The Financial Conduct Authority has published proposals aimed at providing a greater degree of protection for investors who lend to individuals and businesses through Peer to Peer (P2P) platforms.
To date the FCA has taken a ‘softly, softly’ approach to the regulation of marketplace lending, taking the view there was a need to encourage innovation in the financial services market. In 2014 – when marketplace lending fell under its jurisdiction – the FCA devised a relatively light touch regime. Now, however, the regulator has signalled that more stringent regulation is in the pipeline.

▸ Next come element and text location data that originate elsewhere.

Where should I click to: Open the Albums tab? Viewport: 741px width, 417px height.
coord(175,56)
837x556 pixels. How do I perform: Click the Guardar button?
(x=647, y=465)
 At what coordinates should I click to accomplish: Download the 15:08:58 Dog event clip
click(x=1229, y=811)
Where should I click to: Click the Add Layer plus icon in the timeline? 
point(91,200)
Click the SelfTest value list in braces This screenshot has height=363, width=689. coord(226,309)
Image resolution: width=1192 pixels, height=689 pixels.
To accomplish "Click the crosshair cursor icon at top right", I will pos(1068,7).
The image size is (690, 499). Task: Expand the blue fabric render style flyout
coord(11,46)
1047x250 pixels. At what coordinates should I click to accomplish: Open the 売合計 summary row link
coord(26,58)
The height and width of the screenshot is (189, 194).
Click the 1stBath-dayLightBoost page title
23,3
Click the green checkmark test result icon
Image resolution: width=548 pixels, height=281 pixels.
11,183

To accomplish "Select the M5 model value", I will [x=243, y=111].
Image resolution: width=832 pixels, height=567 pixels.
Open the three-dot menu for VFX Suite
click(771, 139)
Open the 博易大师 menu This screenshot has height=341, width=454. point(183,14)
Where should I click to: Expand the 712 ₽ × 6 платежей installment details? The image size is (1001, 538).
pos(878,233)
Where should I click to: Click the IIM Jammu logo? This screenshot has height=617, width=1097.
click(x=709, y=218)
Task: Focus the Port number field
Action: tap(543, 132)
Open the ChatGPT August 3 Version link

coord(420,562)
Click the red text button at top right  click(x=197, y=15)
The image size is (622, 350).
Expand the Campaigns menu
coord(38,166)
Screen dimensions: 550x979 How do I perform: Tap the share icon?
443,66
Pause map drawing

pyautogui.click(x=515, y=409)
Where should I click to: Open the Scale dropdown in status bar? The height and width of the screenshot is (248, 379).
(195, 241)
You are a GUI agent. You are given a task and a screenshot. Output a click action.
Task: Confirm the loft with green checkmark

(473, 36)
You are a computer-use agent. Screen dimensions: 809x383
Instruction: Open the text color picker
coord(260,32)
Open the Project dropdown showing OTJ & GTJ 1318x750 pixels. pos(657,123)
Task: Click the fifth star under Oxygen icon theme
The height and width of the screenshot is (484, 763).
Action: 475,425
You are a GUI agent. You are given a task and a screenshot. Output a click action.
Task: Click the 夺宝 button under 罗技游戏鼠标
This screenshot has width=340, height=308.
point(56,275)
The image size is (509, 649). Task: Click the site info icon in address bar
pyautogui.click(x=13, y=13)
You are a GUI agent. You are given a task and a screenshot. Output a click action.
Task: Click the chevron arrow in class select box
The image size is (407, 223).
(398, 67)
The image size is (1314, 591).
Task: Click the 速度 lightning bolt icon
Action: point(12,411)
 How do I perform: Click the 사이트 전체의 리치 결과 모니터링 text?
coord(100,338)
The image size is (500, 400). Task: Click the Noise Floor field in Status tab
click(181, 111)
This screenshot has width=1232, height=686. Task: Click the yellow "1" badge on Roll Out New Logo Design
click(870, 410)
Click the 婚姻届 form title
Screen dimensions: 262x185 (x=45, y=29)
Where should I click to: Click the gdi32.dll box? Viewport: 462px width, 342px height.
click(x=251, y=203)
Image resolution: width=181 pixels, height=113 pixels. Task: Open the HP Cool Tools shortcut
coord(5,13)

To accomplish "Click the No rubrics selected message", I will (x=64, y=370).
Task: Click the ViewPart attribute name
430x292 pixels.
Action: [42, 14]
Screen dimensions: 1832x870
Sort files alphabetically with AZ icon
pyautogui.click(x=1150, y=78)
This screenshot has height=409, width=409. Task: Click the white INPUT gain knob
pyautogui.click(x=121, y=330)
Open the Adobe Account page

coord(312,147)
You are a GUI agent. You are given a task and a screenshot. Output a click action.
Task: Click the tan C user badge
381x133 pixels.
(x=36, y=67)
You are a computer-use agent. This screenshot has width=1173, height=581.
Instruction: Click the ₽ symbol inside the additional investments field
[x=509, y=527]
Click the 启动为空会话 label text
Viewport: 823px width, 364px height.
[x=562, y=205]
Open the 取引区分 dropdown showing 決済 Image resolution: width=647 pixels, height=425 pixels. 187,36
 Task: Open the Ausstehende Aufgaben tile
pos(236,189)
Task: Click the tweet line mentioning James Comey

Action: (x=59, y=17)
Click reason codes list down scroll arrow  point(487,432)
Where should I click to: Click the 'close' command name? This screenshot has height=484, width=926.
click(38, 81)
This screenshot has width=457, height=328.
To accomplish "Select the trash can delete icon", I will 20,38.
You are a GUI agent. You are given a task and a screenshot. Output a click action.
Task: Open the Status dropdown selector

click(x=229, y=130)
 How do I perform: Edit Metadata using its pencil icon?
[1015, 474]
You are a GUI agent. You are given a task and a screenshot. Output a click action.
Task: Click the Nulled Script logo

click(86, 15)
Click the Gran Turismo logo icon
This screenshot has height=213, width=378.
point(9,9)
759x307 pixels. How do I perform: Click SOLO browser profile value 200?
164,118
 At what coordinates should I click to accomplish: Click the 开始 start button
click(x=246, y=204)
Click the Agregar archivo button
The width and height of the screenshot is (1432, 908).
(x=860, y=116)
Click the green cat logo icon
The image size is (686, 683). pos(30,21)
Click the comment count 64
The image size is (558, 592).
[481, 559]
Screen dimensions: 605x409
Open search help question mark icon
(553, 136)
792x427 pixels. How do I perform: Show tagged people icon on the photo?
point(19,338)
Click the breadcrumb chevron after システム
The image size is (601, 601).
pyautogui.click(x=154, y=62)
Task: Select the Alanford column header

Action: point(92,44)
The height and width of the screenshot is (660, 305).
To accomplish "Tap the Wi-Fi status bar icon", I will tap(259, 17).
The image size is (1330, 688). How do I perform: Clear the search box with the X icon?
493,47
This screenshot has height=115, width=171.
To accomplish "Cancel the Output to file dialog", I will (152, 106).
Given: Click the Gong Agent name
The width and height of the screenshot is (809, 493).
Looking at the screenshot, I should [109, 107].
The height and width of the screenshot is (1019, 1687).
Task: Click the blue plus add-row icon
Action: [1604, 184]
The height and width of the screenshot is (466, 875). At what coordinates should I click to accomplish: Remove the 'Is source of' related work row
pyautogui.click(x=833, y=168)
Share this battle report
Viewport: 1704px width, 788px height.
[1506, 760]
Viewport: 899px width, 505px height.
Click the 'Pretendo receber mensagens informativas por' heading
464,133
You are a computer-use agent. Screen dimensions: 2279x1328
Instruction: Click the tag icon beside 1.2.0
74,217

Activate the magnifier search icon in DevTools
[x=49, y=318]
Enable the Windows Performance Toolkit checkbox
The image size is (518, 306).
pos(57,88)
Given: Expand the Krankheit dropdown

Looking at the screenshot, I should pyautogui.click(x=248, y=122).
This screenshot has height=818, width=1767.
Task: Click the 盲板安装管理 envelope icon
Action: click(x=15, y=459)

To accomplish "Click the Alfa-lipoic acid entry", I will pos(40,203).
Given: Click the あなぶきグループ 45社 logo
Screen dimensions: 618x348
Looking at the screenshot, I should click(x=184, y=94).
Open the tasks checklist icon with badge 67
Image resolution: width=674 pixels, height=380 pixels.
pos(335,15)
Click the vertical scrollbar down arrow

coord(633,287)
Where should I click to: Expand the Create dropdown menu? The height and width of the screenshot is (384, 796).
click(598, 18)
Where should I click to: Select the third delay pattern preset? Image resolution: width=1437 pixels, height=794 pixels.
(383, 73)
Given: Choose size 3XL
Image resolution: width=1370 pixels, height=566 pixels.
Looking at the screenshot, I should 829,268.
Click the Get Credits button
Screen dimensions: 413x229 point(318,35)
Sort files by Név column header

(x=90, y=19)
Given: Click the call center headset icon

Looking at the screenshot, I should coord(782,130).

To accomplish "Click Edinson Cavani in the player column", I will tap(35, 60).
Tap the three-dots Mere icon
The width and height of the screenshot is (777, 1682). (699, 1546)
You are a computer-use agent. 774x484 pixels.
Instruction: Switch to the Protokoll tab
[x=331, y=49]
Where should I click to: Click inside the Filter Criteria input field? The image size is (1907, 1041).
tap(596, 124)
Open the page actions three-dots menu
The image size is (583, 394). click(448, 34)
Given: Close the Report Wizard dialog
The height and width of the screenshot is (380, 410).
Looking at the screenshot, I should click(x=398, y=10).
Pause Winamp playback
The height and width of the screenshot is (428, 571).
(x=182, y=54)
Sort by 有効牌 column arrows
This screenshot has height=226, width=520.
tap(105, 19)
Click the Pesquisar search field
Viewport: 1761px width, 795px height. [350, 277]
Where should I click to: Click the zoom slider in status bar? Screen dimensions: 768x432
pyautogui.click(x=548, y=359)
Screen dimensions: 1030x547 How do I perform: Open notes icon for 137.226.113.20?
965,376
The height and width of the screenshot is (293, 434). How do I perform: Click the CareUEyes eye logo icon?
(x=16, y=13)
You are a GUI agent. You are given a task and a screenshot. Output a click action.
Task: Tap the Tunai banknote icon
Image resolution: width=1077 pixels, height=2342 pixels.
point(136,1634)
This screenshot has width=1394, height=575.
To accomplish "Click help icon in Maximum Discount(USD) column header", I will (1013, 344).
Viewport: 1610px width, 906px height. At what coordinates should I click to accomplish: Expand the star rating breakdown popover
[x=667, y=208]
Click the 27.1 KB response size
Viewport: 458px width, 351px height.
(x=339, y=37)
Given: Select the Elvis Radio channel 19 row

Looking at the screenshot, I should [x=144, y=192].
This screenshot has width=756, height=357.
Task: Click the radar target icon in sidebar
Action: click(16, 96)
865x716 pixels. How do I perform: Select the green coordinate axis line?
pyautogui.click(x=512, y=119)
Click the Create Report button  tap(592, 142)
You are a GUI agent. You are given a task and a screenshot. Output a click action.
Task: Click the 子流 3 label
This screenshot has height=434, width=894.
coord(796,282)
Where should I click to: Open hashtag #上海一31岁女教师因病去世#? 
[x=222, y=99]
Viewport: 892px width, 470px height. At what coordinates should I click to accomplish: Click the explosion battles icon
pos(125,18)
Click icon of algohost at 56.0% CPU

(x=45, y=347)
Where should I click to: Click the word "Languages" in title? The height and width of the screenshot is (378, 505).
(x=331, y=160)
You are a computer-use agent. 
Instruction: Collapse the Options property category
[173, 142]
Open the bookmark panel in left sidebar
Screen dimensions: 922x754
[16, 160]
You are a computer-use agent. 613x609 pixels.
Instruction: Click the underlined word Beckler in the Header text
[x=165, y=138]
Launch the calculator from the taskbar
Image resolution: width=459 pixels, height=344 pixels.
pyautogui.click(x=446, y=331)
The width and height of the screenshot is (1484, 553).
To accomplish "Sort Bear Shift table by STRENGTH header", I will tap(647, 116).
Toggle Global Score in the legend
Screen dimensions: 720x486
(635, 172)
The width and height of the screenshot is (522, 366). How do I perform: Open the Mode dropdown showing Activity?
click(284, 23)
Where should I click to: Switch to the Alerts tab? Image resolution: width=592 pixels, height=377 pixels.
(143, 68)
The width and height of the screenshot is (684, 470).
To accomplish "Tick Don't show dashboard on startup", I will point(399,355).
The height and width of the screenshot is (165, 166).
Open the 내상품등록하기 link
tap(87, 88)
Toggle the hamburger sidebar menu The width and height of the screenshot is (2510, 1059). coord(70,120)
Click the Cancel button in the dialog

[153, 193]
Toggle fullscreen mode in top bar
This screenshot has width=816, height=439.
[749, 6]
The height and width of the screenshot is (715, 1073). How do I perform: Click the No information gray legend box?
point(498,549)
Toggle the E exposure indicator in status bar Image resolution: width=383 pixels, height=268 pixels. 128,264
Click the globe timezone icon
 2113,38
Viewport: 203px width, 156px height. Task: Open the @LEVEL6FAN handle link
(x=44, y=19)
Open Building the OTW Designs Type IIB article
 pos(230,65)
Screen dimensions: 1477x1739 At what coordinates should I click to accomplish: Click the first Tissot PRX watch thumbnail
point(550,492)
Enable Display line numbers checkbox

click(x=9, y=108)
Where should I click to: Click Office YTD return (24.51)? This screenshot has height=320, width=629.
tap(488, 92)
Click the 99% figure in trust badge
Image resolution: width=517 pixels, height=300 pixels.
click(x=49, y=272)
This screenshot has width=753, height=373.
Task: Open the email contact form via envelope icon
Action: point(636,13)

Announcing a period of consultation on new proposals, FCA Director of Strategy Christopher Woolard, stressed that while “loan-based crowdfunding” was playing an important role in the UK’s financial services ecosystem, regulation had to evolve and keep pace with developments in the marketplace.
“When we introduced new rules for crowdfunding, we said we’d review the market as it developed. We believe that loan-based crowdfunding can play a valuable role in providing finance to small businesses and individuals but it’s essential that regulation stays up to date as markets develop. The changes we’re proposing are about ensuring sustainable development of the market and appropriate consumer protections.”
Clear and Transparent
In practice, the FCA has tabled proposals aimed at ensuring that investors receive clear and accurate information about their investments and the risks involved. This will require greater transparency on the part of P2P platforms in terms of how those risks are assessed and presented to consumers. In addition, the regulator is keen to ensure that when a platform publishes a target for returns, the projection should be achievable. A new code will set out the minimum information and standards required, and there will also be restrictions on marketing collateral.
The published FCA proposals have now been sent out for consultation and feedback is awaited from the industry.